Mary loved her--wanted to call her sister; but Grace drew back lovingly,
but humbly, from all advances; for she had divined Mary's secret with
the quick eye of a woman. She saw how Mary grew daily paler, sadder. Be
it so; Mary had a right to him, and she had none.

* * * * *

And where was Tom Thurnall all the while? No man could tell.

Mark inquired; Lord Minchampstead inquired; great personages inquired;
but all in vain. A few knew, and told Lord Minchampstead, who told Mark,
in confidence, that he had been heard of last in the Circassian
Mountains about Christmas 1854; but since then all was blank.

The old man never seemed to regret him; and never mentioned his name
after a while. None knew it was because he and Grace never talked of
anything else.
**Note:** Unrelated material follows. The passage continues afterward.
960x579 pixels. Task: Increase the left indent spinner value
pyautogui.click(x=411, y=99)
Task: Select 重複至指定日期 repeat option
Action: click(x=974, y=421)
So they had lived, and so they had waited.

And now it is the blessed Christmas Eve; the light is failing fast; when
down the High Street comes Mark's portly bulk. The next minute he has
entered the old doctor's house, and is full of the afternoon's run, for
he has been out fox-hunting.

The old doctor is confident to-day that his son will return, and Grace
reassures him.

"Yes, he is coming soon to us," she half whispers, leaning over the old
man's chair. "Or else we are soon going to him. It may mean that, sir.
Perhaps it is better that it should."

"It matters little, child, if he be near, as near he is."

And sure enough while Mark is telling of the good run he has had, Tom's
fresh voice is heard. Yes! There he was in bodily flesh and blood; thin,
sallow, bearded to the eyes, dressed in ragged sailor's clothes.

Grace uttered a long, soft, half laughing cry, full of the delicious
agony of sudden relief; and then slipped from the room past the
unheeding Tom, who had no eyes but for his father. Straight up to the
old man he went, took both his hands, and spoke in the old, cheerful
voice.

"Well, my dear old daddy! I'm afraid I've made you very anxious; but it
was not my fault; and I knew you would be certain I should come at last,
eh?"

"My son! my son!" murmured the old man. "You won't go away again, dear
boy? I'm getting old and forgetful; and I don't think I could bear it
again, you see."

"Never again, as long as I live, daddy."

Mark Armsworth burst out blubbering like a great boy.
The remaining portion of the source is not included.